(This post has nothing to do with Jack's military service. It's just about the color of the bags I carry. And that's not a metaphor for emotional baggage. I just mean the sacks I use to transport my items.)
In my late 90s suburban high school, everyone and I do mean everyone had the requisite oversized LL Bean backpack. We were issued lockers but most of us barely used them. Instead, we lugged around pounds worth of knowledge in the form of textbooks, always using only one shoulder to bear the heft.

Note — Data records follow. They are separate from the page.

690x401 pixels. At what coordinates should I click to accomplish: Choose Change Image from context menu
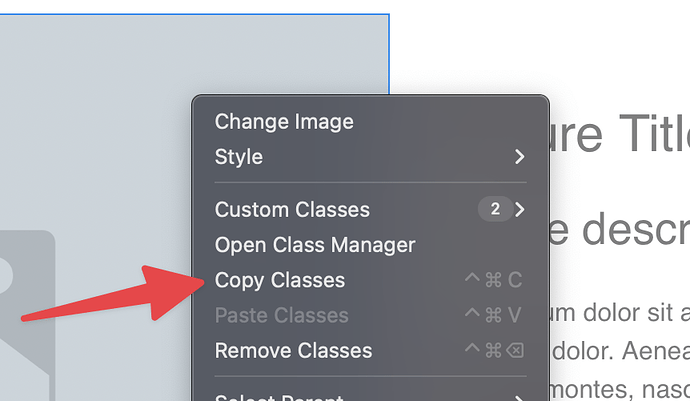pyautogui.click(x=284, y=122)
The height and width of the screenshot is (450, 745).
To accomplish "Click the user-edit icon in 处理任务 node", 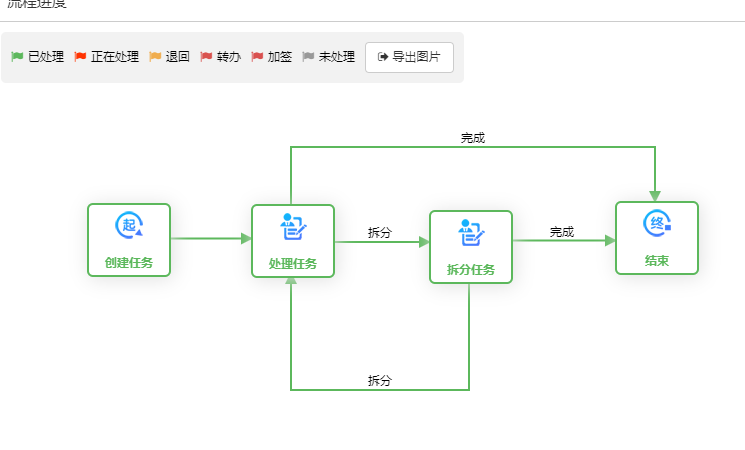I will pyautogui.click(x=293, y=227).
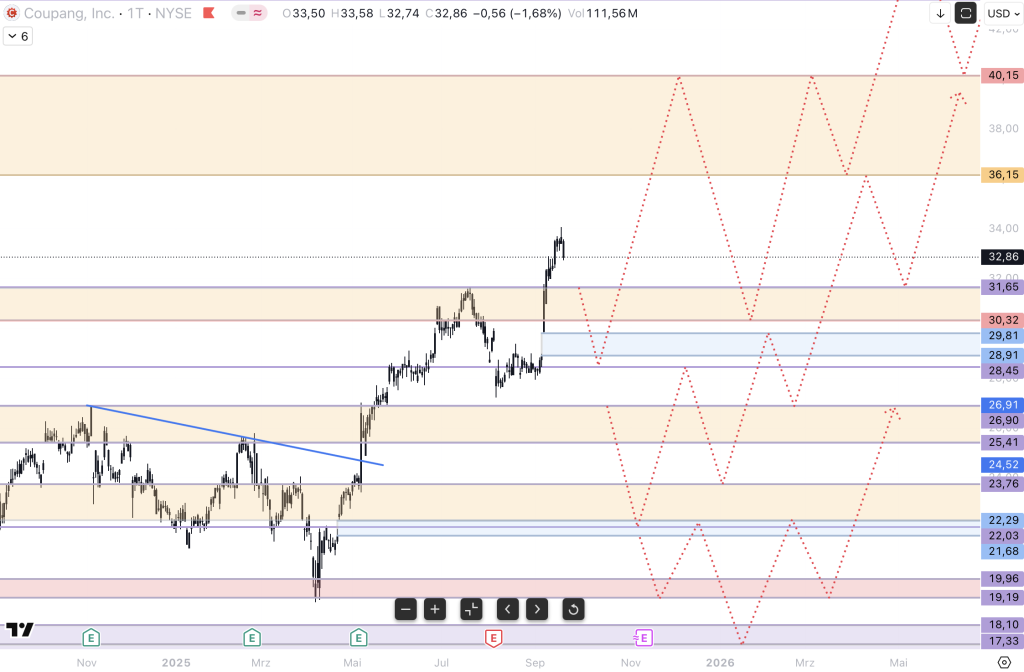Open chart settings gear at bottom right
1024x672 pixels.
[1004, 662]
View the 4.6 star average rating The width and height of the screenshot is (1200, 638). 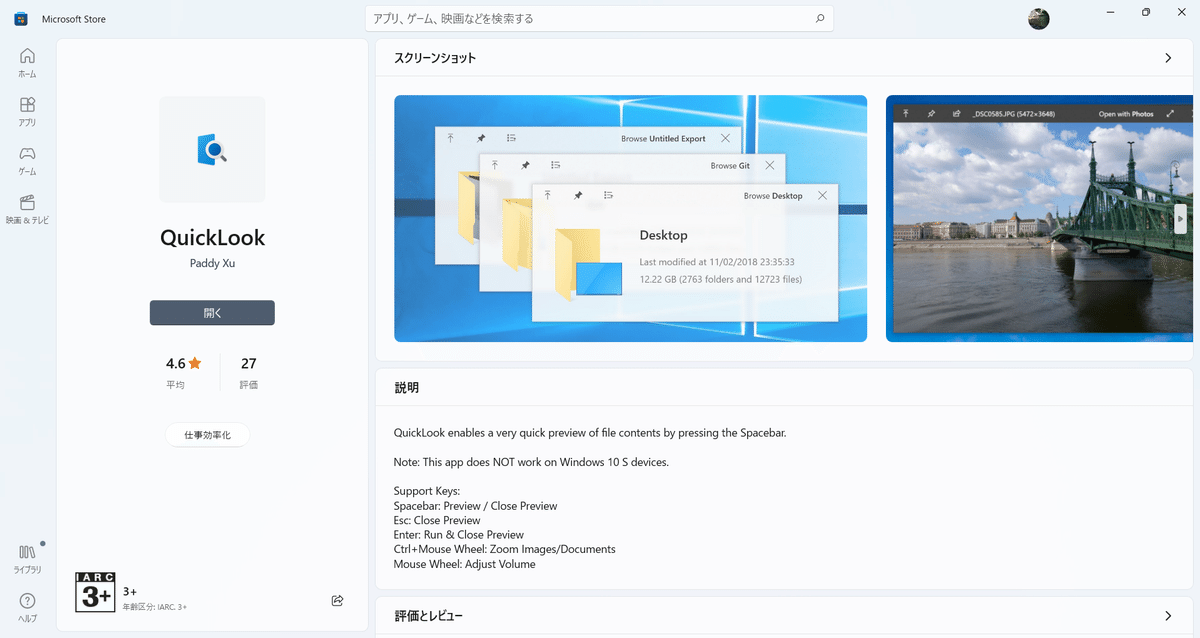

Most of the backpacks were purple or turquoise. Pink was avoided like the plague, so unlike the look favored by today's high school girls. I was quite proud of my army green backpack. I'd sewn on the patches myself - one of the symbol for Capricorn, souvenirs of my trips to Norway and to the Blue Lagoon in Iceland, and of course my favorite band, Pearl Jam. My love for Guns N' Roses was not fully fleshed out until college - back in the waning days of grunge's influence, Eddie Vedder rocked my socks. My AOL screen name was even EdVedandPJ.
I fondly remember that backpack and I wish I still had it or a picture of it - it definitely epitomized my style at the time. But I wouldn't have been caught dead with my high school backpack on a college campus, so it has been swallowed by the annals of family history that is my parents' home.

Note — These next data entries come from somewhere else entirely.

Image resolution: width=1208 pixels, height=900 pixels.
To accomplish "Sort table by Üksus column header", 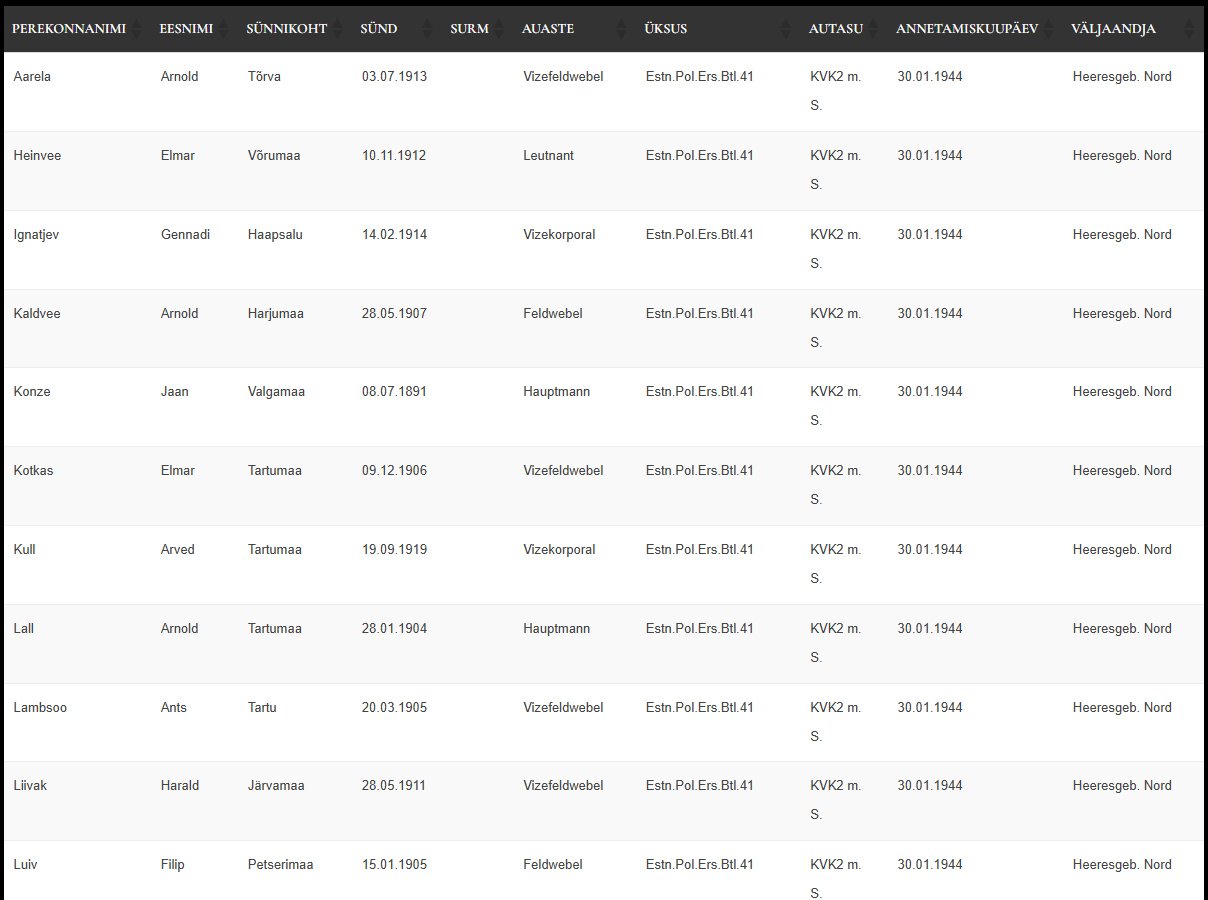I will pos(666,29).
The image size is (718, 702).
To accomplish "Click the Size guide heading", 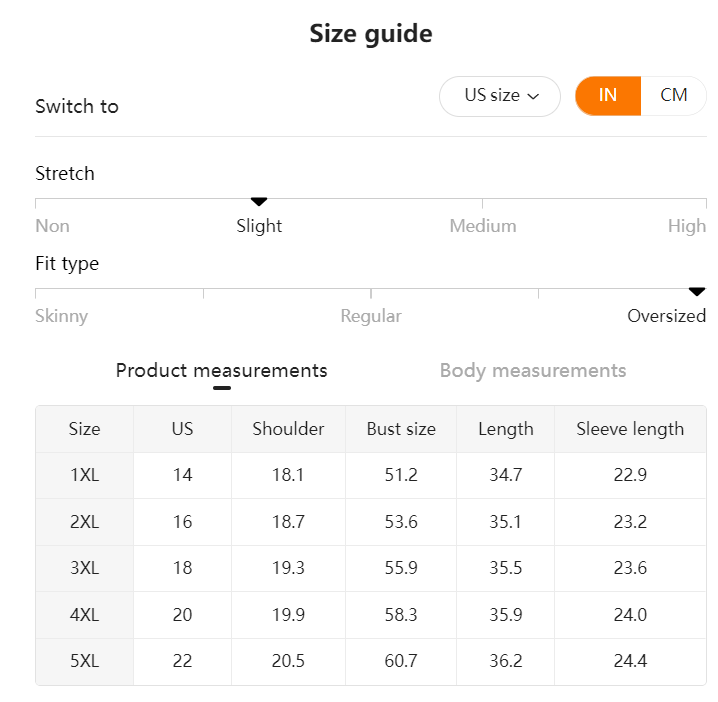I will [x=371, y=34].
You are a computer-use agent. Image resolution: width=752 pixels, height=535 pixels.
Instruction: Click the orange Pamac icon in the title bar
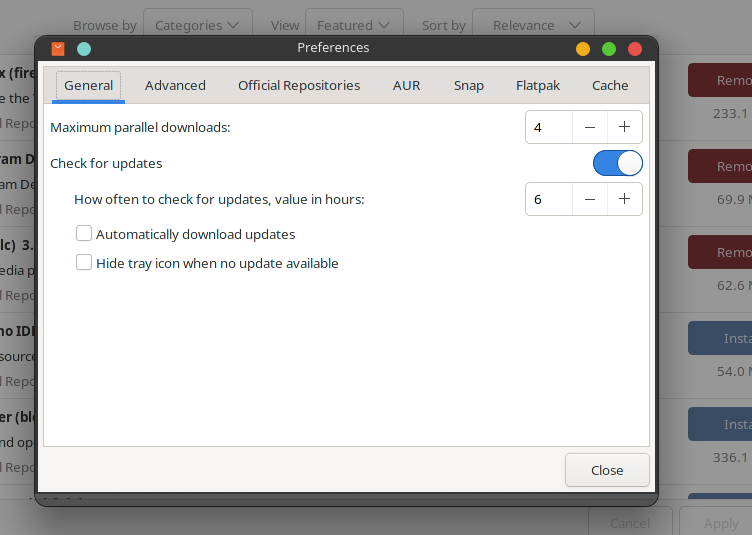(x=58, y=49)
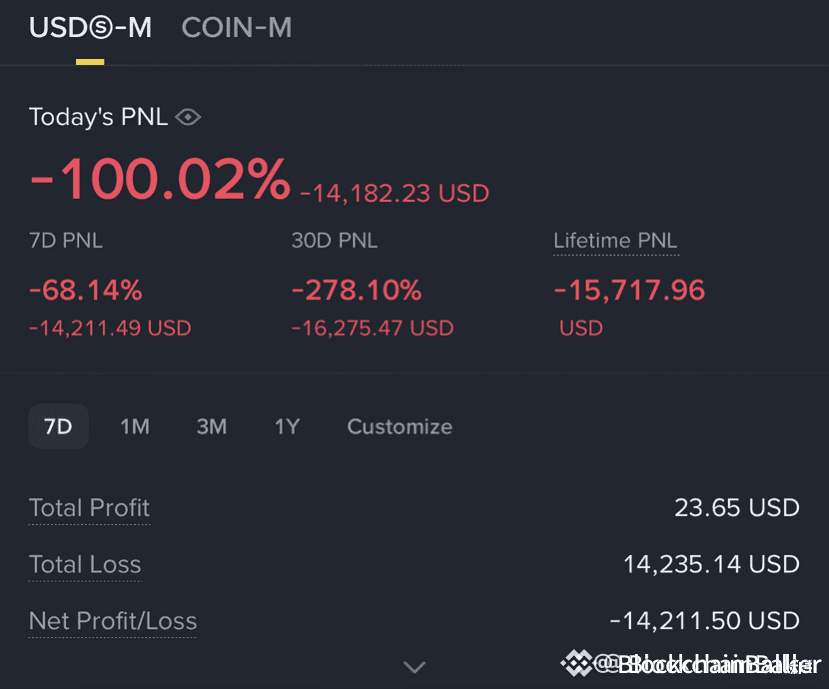Viewport: 829px width, 689px height.
Task: Click the -100.02% Today's PNL value
Action: pos(160,180)
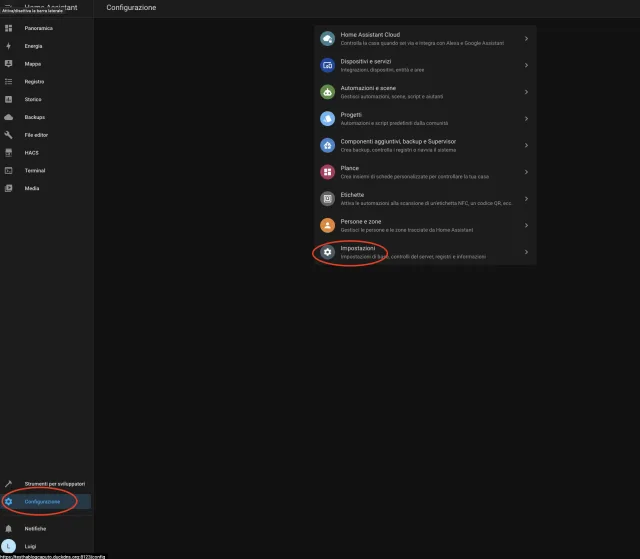Click the Impostazioni gear icon
This screenshot has width=640, height=559.
coord(327,253)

This morning while rushing Petal to kindermusick, it occurred to me that the diaper bag I was grasping along with my purse, reusable shopping bags and a 21 month year old is nearly the same color as that backpack that was nearly fused to my spine 15 years ago. Now, I no longer enjoy that brownish shade of green - this bag was Jack's choice.

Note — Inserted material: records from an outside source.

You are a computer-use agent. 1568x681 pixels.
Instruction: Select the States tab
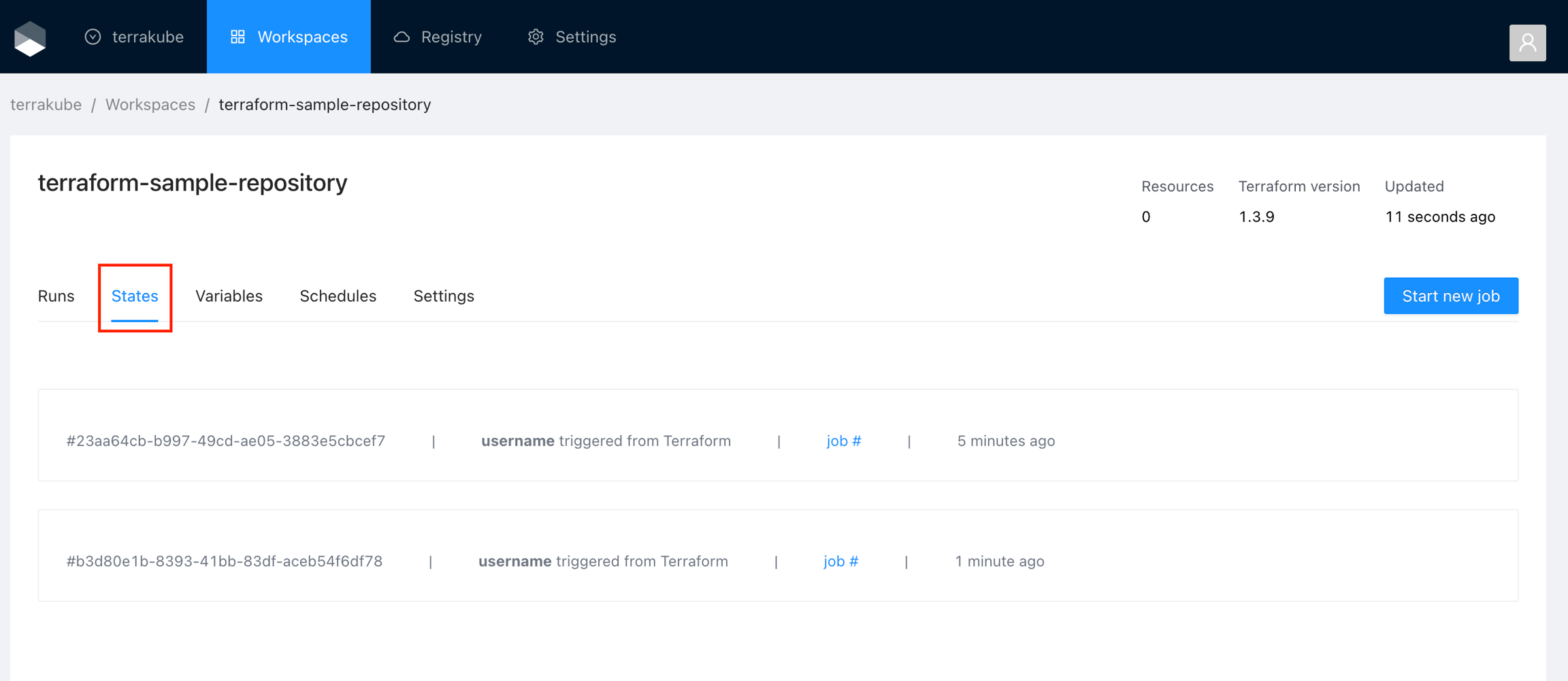[135, 296]
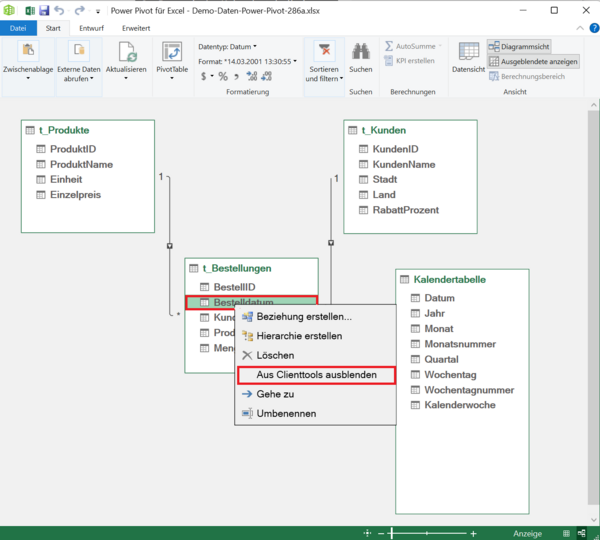Open Suchen binoculars tool

click(x=360, y=52)
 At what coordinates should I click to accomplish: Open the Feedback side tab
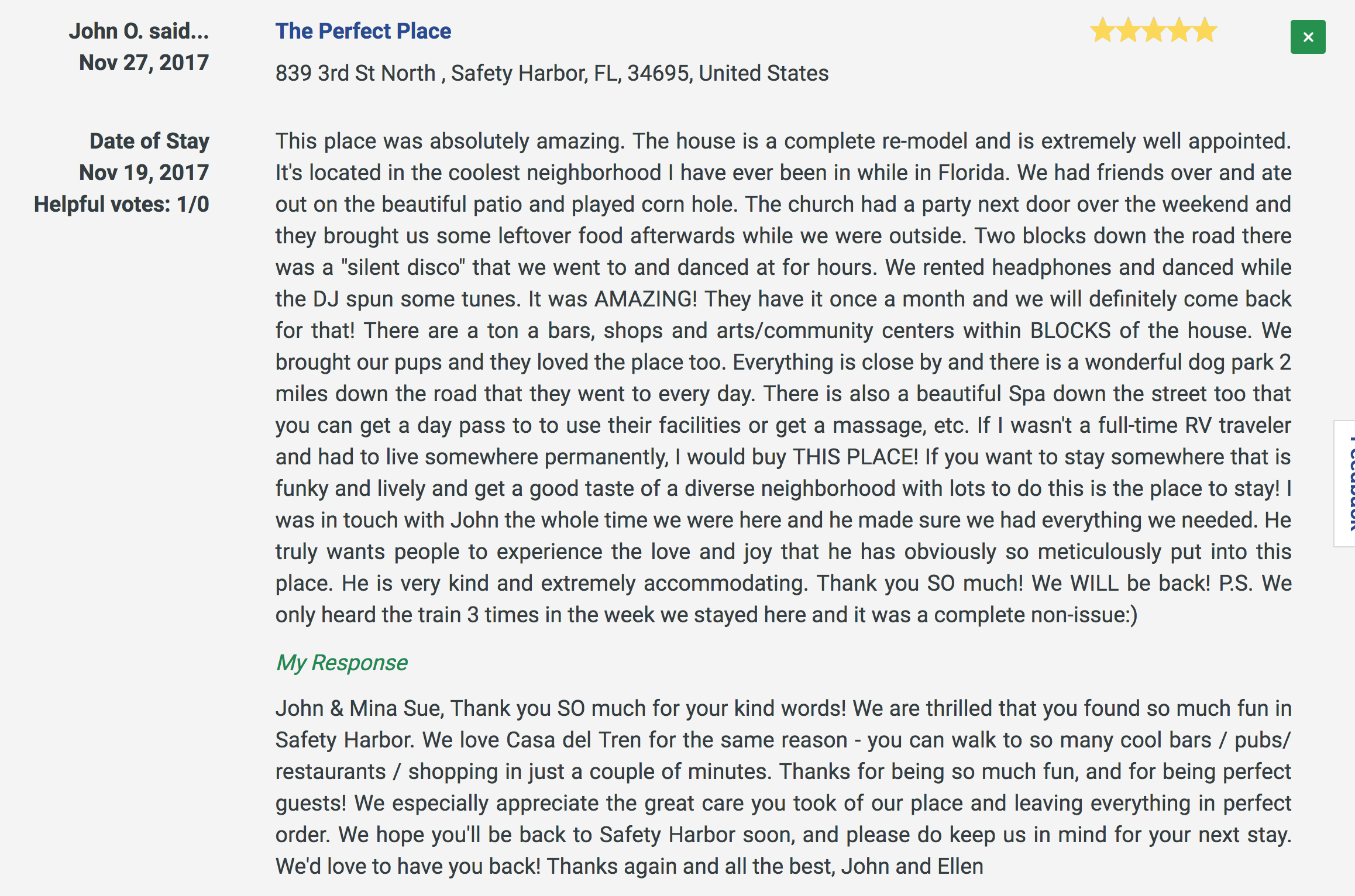[1345, 483]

Diapers and spare toddler clothes are much lighter than textbooks, so this bag doesn't weigh my shoulders down the same way. Petal will most likely be spared the years of nearly toppling over from the weight of a backpack, as technology will make the need to carry the heavy tomes back and forth obsolete. So perhaps the high school backpack will one day seem as quaint to future generations as the ink wells on the desks in the one room schoolhouses seem to us at the dawn of of the 21st century. Or maybe in 15 years the diaper bag will be gathering dust in the basement and, if I have managed to locate my old backpack, Petal will carry it at school as a retro throwback, the way I wore my mom's blue and white overalls from the 1970s to show how cool I was in 1998.
Ha! So true. Do you think all high schoolers had LL Bean bags, or just kids from New England?
ReplyDeleteI remember when ten came out and my friends (I was not that cool..) waited in line at the music store to get a copy. I last saw them in concert in 1997 but I was in college then.
I went to two years of high school in Rhode Island, and LL Bean backpacks were king there, too! That, and Champion brand sweatshirts.
ReplyDeleteThe kids here all pull rolling backpacks. So weird.